The book Negro Victory: The Life Story of Dr Harold Moody, by David A. Vaughan, was published in 1950.

The house where Moody lived at 164 Queen's Road, Peckham, now has a blue plaque dedicated to him that was erected in 1995 by English Heritage.

The National Portrait Gallery, London, has a bronze bust of Moody, cast in 1997 from a 1946 portrait, by his brother Ronald (1900–1984).

In 2008, Stephen Bourne's short biography Dr Harold Moody was published by Southwark Council and distributed free of charge to schools and public libraries in the London Borough of Southwark.

A short silent animation (by Jason Young) entitled The Story of Dr. Harold Moody, about his married life, was produced in 1998.

Dr Harold Moody Park in Nunhead was officially opened in 1999.

Moody is named on the list of "100 Great Black Britons".

On 13 March 2019, a Nubian Jak Community Trust commemorative blue plaque was unveiled outside the YMCA Club at Tottenham Court Road, where the League of Coloured Peoples was founded at a meeting 88 years earlier.

Information given:
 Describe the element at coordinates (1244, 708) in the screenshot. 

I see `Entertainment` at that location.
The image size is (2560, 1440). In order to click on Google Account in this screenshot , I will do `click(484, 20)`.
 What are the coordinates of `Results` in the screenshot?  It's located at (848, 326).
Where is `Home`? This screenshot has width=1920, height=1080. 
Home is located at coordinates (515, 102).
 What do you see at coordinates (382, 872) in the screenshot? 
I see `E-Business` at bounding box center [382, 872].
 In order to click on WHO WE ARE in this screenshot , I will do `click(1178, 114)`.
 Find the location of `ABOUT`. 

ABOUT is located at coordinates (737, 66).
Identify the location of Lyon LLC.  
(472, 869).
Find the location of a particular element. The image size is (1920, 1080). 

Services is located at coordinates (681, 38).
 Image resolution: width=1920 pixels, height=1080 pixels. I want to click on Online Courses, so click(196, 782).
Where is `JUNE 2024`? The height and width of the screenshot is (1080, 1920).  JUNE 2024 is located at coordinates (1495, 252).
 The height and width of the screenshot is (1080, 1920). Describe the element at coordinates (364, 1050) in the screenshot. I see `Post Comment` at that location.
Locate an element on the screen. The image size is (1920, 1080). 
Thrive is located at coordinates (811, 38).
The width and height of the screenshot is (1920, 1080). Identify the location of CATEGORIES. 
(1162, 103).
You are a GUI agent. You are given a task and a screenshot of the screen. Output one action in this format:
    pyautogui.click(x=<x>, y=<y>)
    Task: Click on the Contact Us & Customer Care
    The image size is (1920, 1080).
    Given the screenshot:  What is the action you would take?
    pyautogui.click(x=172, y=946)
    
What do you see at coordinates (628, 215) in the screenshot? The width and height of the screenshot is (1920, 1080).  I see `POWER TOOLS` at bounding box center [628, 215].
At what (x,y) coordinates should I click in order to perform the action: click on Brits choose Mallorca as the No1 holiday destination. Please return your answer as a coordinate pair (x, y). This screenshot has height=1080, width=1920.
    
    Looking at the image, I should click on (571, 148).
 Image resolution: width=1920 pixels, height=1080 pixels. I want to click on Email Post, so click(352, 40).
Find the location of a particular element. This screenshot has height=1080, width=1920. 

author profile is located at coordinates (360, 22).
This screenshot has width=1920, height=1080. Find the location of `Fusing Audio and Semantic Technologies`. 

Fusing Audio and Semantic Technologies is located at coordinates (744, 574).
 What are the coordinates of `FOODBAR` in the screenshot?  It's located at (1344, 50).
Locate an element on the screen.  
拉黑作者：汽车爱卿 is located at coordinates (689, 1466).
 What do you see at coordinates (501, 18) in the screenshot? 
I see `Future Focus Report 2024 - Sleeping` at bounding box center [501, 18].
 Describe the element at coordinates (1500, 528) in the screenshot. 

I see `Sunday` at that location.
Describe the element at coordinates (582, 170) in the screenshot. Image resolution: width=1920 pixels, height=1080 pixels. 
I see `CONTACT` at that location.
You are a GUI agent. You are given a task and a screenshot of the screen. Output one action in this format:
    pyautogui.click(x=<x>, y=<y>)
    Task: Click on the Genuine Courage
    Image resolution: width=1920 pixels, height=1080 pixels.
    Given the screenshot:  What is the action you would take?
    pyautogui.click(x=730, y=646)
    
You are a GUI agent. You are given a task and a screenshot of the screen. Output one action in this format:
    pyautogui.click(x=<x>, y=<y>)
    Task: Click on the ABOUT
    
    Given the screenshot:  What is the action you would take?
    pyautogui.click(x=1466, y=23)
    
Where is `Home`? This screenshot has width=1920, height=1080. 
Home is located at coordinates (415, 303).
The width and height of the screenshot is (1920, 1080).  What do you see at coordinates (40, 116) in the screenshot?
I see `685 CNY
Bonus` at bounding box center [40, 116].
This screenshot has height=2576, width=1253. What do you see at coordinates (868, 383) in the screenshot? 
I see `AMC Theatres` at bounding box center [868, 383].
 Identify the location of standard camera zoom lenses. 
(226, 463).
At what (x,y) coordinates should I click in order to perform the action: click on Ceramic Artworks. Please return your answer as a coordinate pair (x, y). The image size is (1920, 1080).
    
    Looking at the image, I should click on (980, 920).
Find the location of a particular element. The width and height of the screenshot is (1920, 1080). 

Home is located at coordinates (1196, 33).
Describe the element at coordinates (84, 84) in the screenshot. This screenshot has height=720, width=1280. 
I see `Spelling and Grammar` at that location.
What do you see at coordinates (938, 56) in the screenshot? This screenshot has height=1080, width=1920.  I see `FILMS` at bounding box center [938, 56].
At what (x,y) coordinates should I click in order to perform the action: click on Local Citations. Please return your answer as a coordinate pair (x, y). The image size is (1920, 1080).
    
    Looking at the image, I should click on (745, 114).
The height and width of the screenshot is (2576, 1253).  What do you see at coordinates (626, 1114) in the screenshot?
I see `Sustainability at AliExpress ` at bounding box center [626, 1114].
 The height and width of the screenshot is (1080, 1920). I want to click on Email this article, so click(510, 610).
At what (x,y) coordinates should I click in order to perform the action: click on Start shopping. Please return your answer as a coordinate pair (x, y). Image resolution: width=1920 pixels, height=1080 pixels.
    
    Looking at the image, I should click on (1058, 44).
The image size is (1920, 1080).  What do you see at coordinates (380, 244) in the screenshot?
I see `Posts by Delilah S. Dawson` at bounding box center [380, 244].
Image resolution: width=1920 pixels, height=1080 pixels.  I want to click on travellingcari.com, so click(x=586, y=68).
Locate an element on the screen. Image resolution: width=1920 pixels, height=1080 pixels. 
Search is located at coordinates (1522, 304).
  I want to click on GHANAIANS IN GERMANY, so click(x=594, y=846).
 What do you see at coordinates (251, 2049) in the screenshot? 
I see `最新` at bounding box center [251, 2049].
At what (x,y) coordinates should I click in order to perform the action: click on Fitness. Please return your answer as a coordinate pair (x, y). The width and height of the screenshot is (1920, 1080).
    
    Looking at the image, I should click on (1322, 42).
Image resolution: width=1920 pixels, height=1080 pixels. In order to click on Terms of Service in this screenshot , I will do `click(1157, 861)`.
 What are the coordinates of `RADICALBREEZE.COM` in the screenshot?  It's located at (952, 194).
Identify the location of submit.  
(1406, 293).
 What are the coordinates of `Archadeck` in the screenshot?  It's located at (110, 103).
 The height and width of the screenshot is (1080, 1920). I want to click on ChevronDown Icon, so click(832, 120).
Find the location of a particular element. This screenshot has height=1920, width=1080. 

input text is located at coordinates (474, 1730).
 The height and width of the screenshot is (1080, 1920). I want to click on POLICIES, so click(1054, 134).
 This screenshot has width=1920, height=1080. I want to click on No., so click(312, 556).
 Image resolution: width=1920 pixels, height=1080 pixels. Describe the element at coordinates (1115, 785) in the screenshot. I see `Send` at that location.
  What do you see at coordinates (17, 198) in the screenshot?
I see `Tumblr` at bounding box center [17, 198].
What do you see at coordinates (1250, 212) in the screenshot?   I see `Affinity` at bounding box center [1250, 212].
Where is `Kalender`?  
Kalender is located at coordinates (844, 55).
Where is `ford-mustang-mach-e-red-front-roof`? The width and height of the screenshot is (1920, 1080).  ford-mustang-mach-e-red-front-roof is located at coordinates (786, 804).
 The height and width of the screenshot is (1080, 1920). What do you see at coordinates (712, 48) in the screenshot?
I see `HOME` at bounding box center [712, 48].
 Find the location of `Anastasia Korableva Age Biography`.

What to do:
1) Set down exactly the part of the Harold Moody text above the rows that opens with the words containing "In 2008, Stephen" and closes with "produced in 1998.".
2) For each statement, say yes or no to whether it agrees with the Harold Moody text above the rows, and quote the words of the text that decide it.
(a) The blue plaque at 164 Queen's Road, Peckham, was erected by English Heritage in 1995.
(b) The bronze bust of Moody at the National Portrait Gallery was cast in 1946.
(c) Stephen Bourne's biography Dr Harold Moody was sold to schools in Southwark.

Answers by item:
1)
In 2008, Stephen Bourne's short biography Dr Harold Moody was published by Southwark Council and distributed free of charge to schools and public libraries in the London Borough of Southwark.

A short silent animation (by Jason Young) entitled The Story of Dr. Harold Moody, about his married life, was produced in 1998.

2)
(a) Yes: "erected in 1995 by English Heritage"
(b) No: "cast in 1997 from a 1946 portrait"
(c) No: "distributed free of charge to schools and public libraries"